- EXERCISE GOAL: Transcribe every line of the material below exactly as it appears, with nothing changed.

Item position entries
____________________

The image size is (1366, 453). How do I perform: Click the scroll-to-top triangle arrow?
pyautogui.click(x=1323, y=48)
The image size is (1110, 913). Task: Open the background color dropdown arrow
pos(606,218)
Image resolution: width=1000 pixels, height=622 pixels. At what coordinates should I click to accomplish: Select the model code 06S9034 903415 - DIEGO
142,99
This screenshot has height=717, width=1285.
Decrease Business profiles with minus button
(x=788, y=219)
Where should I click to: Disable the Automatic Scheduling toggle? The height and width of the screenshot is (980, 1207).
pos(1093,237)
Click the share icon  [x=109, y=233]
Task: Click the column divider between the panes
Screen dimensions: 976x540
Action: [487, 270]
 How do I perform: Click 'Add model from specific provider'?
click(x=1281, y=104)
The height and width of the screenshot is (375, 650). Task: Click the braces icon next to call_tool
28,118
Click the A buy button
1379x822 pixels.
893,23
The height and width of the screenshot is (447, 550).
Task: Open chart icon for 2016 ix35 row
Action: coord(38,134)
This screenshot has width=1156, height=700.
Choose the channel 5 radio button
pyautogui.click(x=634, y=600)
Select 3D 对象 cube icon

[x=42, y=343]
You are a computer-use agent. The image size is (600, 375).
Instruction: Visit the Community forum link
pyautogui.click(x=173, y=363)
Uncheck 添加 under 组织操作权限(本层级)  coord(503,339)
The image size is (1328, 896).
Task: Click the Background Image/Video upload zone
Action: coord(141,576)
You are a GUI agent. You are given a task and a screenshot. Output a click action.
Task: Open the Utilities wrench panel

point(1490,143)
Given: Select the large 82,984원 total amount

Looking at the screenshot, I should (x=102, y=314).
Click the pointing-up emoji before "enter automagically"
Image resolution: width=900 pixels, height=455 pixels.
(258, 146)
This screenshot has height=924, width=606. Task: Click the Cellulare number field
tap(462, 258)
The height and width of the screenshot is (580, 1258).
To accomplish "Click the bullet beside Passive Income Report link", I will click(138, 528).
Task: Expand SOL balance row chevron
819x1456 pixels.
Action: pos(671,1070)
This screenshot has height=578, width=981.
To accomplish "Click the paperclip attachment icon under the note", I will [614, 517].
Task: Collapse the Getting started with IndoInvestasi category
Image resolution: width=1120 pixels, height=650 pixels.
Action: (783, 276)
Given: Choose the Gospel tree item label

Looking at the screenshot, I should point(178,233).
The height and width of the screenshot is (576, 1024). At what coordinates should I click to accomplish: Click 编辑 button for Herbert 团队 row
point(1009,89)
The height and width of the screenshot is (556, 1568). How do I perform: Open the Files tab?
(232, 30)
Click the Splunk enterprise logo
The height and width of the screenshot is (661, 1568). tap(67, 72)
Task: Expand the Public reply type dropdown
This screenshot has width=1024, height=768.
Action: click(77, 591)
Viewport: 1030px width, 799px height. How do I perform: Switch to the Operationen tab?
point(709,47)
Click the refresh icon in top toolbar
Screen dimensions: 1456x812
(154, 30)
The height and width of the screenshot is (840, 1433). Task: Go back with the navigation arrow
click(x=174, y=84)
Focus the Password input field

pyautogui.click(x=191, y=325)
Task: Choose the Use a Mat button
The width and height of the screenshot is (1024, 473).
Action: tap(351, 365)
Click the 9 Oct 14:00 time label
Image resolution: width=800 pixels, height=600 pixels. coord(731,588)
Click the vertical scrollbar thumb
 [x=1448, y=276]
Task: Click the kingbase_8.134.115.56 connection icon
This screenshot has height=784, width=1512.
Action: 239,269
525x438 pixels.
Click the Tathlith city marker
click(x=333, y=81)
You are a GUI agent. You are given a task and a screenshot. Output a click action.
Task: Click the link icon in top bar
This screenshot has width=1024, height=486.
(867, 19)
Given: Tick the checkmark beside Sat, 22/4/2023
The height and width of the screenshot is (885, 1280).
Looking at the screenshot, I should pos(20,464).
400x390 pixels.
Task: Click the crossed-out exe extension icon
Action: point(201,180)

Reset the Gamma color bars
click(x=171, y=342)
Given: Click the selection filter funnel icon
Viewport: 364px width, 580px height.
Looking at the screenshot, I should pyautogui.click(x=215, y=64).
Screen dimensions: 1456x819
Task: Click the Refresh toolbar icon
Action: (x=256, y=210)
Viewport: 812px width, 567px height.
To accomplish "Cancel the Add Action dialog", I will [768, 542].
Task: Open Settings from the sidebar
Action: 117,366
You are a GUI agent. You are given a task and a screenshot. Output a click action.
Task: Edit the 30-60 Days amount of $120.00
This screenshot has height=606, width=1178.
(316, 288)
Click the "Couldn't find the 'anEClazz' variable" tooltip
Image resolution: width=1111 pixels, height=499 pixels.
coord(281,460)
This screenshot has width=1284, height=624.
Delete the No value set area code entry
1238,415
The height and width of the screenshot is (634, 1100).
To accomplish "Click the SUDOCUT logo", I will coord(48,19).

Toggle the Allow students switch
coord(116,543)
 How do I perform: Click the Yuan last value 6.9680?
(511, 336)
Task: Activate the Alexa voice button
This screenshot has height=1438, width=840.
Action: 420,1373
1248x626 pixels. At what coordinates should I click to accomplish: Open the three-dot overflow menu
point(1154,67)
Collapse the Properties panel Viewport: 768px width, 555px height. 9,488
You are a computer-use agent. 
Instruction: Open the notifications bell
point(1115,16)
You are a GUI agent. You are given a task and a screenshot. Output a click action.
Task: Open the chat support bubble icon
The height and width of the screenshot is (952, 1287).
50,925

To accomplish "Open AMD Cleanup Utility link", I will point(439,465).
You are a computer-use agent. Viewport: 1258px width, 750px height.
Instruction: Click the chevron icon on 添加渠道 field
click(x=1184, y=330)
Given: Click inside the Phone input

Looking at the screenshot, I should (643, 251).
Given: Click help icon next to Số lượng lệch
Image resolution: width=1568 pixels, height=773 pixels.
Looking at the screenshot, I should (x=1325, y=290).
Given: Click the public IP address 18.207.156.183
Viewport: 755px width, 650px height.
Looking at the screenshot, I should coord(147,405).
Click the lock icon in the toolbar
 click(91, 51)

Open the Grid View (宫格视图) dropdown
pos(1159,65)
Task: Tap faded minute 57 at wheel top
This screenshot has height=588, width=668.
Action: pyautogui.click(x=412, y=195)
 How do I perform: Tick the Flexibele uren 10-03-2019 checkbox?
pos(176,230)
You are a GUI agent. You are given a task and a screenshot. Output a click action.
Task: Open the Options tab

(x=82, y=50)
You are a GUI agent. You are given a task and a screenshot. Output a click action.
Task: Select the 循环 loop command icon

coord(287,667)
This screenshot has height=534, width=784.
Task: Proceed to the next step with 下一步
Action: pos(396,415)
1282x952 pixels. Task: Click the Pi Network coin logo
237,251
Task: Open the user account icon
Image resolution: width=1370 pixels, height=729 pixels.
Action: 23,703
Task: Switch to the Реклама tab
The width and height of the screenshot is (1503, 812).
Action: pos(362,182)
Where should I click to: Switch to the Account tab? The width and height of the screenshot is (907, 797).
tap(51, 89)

____________________

- TASK SOLUTION:
The image size is (1366, 453). How do I perform: Click the scroll-to-top triangle arrow?
pyautogui.click(x=1323, y=48)
The image size is (1110, 913). Task: Open the background color dropdown arrow
pos(606,218)
Image resolution: width=1000 pixels, height=622 pixels. At what coordinates should I click to accomplish: Select the model code 06S9034 903415 - DIEGO
142,99
This screenshot has height=717, width=1285.
Decrease Business profiles with minus button
(x=788, y=219)
Where should I click to: Disable the Automatic Scheduling toggle? The height and width of the screenshot is (980, 1207).
pos(1093,237)
Click the share icon  [x=109, y=233]
Task: Click the column divider between the panes
Screen dimensions: 976x540
Action: [487, 270]
 How do I perform: Click 'Add model from specific provider'?
click(x=1281, y=104)
The height and width of the screenshot is (375, 650). Task: Click the braces icon next to call_tool
28,118
Click the A buy button
1379x822 pixels.
893,23
The height and width of the screenshot is (447, 550).
Task: Open chart icon for 2016 ix35 row
Action: coord(38,134)
This screenshot has width=1156, height=700.
Choose the channel 5 radio button
pyautogui.click(x=634, y=600)
Select 3D 对象 cube icon

[x=42, y=343]
You are a computer-use agent. The image size is (600, 375).
Instruction: Visit the Community forum link
pyautogui.click(x=173, y=363)
Uncheck 添加 under 组织操作权限(本层级)  coord(503,339)
The image size is (1328, 896).
Task: Click the Background Image/Video upload zone
Action: coord(141,576)
You are a GUI agent. You are given a task and a screenshot. Output a click action.
Task: Open the Utilities wrench panel

point(1490,143)
Given: Select the large 82,984원 total amount

Looking at the screenshot, I should (x=102, y=314).
Click the pointing-up emoji before "enter automagically"
Image resolution: width=900 pixels, height=455 pixels.
(258, 146)
This screenshot has height=924, width=606. Task: Click the Cellulare number field
tap(462, 258)
The height and width of the screenshot is (580, 1258).
To accomplish "Click the bullet beside Passive Income Report link", I will click(138, 528).
Task: Expand SOL balance row chevron
819x1456 pixels.
Action: pos(671,1070)
This screenshot has height=578, width=981.
To accomplish "Click the paperclip attachment icon under the note", I will [614, 517].
Task: Collapse the Getting started with IndoInvestasi category
Image resolution: width=1120 pixels, height=650 pixels.
Action: (783, 276)
Given: Choose the Gospel tree item label

Looking at the screenshot, I should point(178,233).
The height and width of the screenshot is (576, 1024). At what coordinates should I click to accomplish: Click 编辑 button for Herbert 团队 row
point(1009,89)
The height and width of the screenshot is (556, 1568). How do I perform: Open the Files tab?
(232, 30)
Click the Splunk enterprise logo
The height and width of the screenshot is (661, 1568). tap(67, 72)
Task: Expand the Public reply type dropdown
This screenshot has width=1024, height=768.
Action: click(77, 591)
Viewport: 1030px width, 799px height. How do I perform: Switch to the Operationen tab?
point(709,47)
Click the refresh icon in top toolbar
Screen dimensions: 1456x812
(154, 30)
The height and width of the screenshot is (840, 1433). Task: Go back with the navigation arrow
click(x=174, y=84)
Focus the Password input field

pyautogui.click(x=191, y=325)
Task: Choose the Use a Mat button
The width and height of the screenshot is (1024, 473).
Action: tap(351, 365)
Click the 9 Oct 14:00 time label
Image resolution: width=800 pixels, height=600 pixels. coord(731,588)
Click the vertical scrollbar thumb
 [x=1448, y=276]
Task: Click the kingbase_8.134.115.56 connection icon
This screenshot has height=784, width=1512.
Action: 239,269
525x438 pixels.
Click the Tathlith city marker
click(x=333, y=81)
You are a GUI agent. You are given a task and a screenshot. Output a click action.
Task: Click the link icon in top bar
This screenshot has width=1024, height=486.
(867, 19)
Given: Tick the checkmark beside Sat, 22/4/2023
The height and width of the screenshot is (885, 1280).
Looking at the screenshot, I should pos(20,464).
400x390 pixels.
Task: Click the crossed-out exe extension icon
Action: point(201,180)

Reset the Gamma color bars
click(x=171, y=342)
Given: Click the selection filter funnel icon
Viewport: 364px width, 580px height.
Looking at the screenshot, I should pyautogui.click(x=215, y=64).
Screen dimensions: 1456x819
Task: Click the Refresh toolbar icon
Action: (x=256, y=210)
Viewport: 812px width, 567px height.
To accomplish "Cancel the Add Action dialog", I will [768, 542].
Task: Open Settings from the sidebar
Action: 117,366
You are a GUI agent. You are given a task and a screenshot. Output a click action.
Task: Edit the 30-60 Days amount of $120.00
This screenshot has height=606, width=1178.
(316, 288)
Click the "Couldn't find the 'anEClazz' variable" tooltip
Image resolution: width=1111 pixels, height=499 pixels.
coord(281,460)
This screenshot has width=1284, height=624.
Delete the No value set area code entry
1238,415
The height and width of the screenshot is (634, 1100).
To accomplish "Click the SUDOCUT logo", I will coord(48,19).

Toggle the Allow students switch
coord(116,543)
 How do I perform: Click the Yuan last value 6.9680?
(511, 336)
Task: Activate the Alexa voice button
This screenshot has height=1438, width=840.
Action: 420,1373
1248x626 pixels. At what coordinates should I click to accomplish: Open the three-dot overflow menu
point(1154,67)
Collapse the Properties panel Viewport: 768px width, 555px height. 9,488
You are a computer-use agent. 
Instruction: Open the notifications bell
point(1115,16)
You are a GUI agent. You are given a task and a screenshot. Output a click action.
Task: Open the chat support bubble icon
The height and width of the screenshot is (952, 1287).
50,925

To accomplish "Open AMD Cleanup Utility link", I will point(439,465).
You are a computer-use agent. Viewport: 1258px width, 750px height.
Instruction: Click the chevron icon on 添加渠道 field
click(x=1184, y=330)
Given: Click inside the Phone input

Looking at the screenshot, I should (643, 251).
Given: Click help icon next to Số lượng lệch
Image resolution: width=1568 pixels, height=773 pixels.
Looking at the screenshot, I should (x=1325, y=290).
Given: Click the public IP address 18.207.156.183
Viewport: 755px width, 650px height.
Looking at the screenshot, I should coord(147,405).
Click the lock icon in the toolbar
 click(91, 51)

Open the Grid View (宫格视图) dropdown
pos(1159,65)
Task: Tap faded minute 57 at wheel top
This screenshot has height=588, width=668.
Action: pyautogui.click(x=412, y=195)
 How do I perform: Tick the Flexibele uren 10-03-2019 checkbox?
pos(176,230)
You are a GUI agent. You are given a task and a screenshot. Output a click action.
Task: Open the Options tab

(x=82, y=50)
You are a GUI agent. You are given a task and a screenshot. Output a click action.
Task: Select the 循环 loop command icon

coord(287,667)
This screenshot has height=534, width=784.
Task: Proceed to the next step with 下一步
Action: pos(396,415)
1282x952 pixels. Task: Click the Pi Network coin logo
237,251
Task: Open the user account icon
Image resolution: width=1370 pixels, height=729 pixels.
Action: 23,703
Task: Switch to the Реклама tab
The width and height of the screenshot is (1503, 812).
Action: pos(362,182)
Where should I click to: Switch to the Account tab? The width and height of the screenshot is (907, 797).
tap(51, 89)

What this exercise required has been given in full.